SUPPLIED MATERIAL:
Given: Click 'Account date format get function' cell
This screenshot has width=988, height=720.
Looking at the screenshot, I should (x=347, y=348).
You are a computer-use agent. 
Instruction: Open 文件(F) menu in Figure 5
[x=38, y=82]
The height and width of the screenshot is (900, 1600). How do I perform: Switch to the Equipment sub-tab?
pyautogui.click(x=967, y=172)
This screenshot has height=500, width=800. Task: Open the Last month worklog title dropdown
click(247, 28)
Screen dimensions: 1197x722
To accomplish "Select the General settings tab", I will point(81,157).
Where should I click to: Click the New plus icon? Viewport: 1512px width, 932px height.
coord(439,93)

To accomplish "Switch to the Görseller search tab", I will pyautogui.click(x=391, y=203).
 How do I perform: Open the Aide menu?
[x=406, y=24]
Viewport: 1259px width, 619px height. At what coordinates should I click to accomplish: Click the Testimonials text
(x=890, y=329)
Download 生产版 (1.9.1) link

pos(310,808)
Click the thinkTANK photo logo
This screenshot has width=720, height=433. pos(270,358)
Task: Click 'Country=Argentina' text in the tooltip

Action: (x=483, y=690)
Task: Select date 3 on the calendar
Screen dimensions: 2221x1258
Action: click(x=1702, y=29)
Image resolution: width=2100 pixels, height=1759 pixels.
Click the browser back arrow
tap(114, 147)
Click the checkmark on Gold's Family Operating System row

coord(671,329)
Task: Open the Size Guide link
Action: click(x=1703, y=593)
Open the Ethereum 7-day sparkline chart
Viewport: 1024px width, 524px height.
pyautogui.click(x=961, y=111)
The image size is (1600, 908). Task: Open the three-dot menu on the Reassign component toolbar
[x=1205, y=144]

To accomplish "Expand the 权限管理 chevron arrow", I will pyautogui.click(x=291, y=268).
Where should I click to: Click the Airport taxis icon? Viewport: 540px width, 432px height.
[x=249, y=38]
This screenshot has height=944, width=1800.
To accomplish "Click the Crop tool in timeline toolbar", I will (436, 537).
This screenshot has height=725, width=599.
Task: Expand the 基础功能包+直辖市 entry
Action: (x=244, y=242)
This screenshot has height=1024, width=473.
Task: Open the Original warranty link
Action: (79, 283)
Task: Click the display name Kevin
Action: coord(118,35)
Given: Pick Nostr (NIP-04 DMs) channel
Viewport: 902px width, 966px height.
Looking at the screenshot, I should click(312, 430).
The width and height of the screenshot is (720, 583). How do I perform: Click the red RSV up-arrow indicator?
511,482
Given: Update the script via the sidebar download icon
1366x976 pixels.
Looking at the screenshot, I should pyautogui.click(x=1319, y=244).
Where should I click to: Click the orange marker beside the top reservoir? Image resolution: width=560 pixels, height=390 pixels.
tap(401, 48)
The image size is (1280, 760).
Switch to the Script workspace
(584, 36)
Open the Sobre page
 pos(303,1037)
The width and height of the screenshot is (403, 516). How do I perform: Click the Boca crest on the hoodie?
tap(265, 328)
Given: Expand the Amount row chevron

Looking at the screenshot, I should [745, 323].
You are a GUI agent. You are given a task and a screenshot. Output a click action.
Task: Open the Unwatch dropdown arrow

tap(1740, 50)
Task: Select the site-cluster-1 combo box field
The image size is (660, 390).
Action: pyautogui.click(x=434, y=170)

WHAT YOU SHOULD DO: Could you rewrite all the records with every "Viewport" changed to "Window" and nothing else altered?

PROBLEM SOLUTION:
Given: Click 'Account date format get function' cell
This screenshot has width=988, height=720.
Looking at the screenshot, I should (x=347, y=348).
You are a computer-use agent. 
Instruction: Open 文件(F) menu in Figure 5
[x=38, y=82]
The height and width of the screenshot is (900, 1600). How do I perform: Switch to the Equipment sub-tab?
pyautogui.click(x=967, y=172)
This screenshot has height=500, width=800. Task: Open the Last month worklog title dropdown
click(247, 28)
Screen dimensions: 1197x722
To accomplish "Select the General settings tab", I will point(81,157).
Where should I click to: Click the New plus icon? Window: 1512px width, 932px height.
coord(439,93)

To accomplish "Switch to the Görseller search tab", I will pyautogui.click(x=391, y=203).
 How do I perform: Open the Aide menu?
[x=406, y=24]
Window: 1259px width, 619px height. At what coordinates should I click to accomplish: Click the Testimonials text
(x=890, y=329)
Download 生产版 (1.9.1) link

pos(310,808)
Click the thinkTANK photo logo
This screenshot has width=720, height=433. pos(270,358)
Task: Click 'Country=Argentina' text in the tooltip

Action: (x=483, y=690)
Task: Select date 3 on the calendar
Screen dimensions: 2221x1258
Action: click(x=1702, y=29)
Image resolution: width=2100 pixels, height=1759 pixels.
Click the browser back arrow
tap(114, 147)
Click the checkmark on Gold's Family Operating System row

coord(671,329)
Task: Open the Size Guide link
Action: click(x=1703, y=593)
Open the Ethereum 7-day sparkline chart
Window: 1024px width, 524px height.
pyautogui.click(x=961, y=111)
The image size is (1600, 908). Task: Open the three-dot menu on the Reassign component toolbar
[x=1205, y=144]

To accomplish "Expand the 权限管理 chevron arrow", I will pyautogui.click(x=291, y=268).
Where should I click to: Click the Airport taxis icon? Window: 540px width, 432px height.
[x=249, y=38]
This screenshot has height=944, width=1800.
To accomplish "Click the Crop tool in timeline toolbar", I will (436, 537).
This screenshot has height=725, width=599.
Task: Expand the 基础功能包+直辖市 entry
Action: (x=244, y=242)
This screenshot has height=1024, width=473.
Task: Open the Original warranty link
Action: (79, 283)
Task: Click the display name Kevin
Action: coord(118,35)
Given: Pick Nostr (NIP-04 DMs) channel
Window: 902px width, 966px height.
Looking at the screenshot, I should click(312, 430).
The width and height of the screenshot is (720, 583). How do I perform: Click the red RSV up-arrow indicator?
511,482
Given: Update the script via the sidebar download icon
1366x976 pixels.
Looking at the screenshot, I should pyautogui.click(x=1319, y=244).
Where should I click to: Click the orange marker beside the top reservoir? Image resolution: width=560 pixels, height=390 pixels.
tap(401, 48)
The image size is (1280, 760).
Switch to the Script workspace
(584, 36)
Open the Sobre page
 pos(303,1037)
The width and height of the screenshot is (403, 516). How do I perform: Click the Boca crest on the hoodie?
tap(265, 328)
Given: Expand the Amount row chevron

Looking at the screenshot, I should [745, 323].
You are a GUI agent. You are given a task and a screenshot. Output a click action.
Task: Open the Unwatch dropdown arrow

tap(1740, 50)
Task: Select the site-cluster-1 combo box field
The image size is (660, 390).
Action: pyautogui.click(x=434, y=170)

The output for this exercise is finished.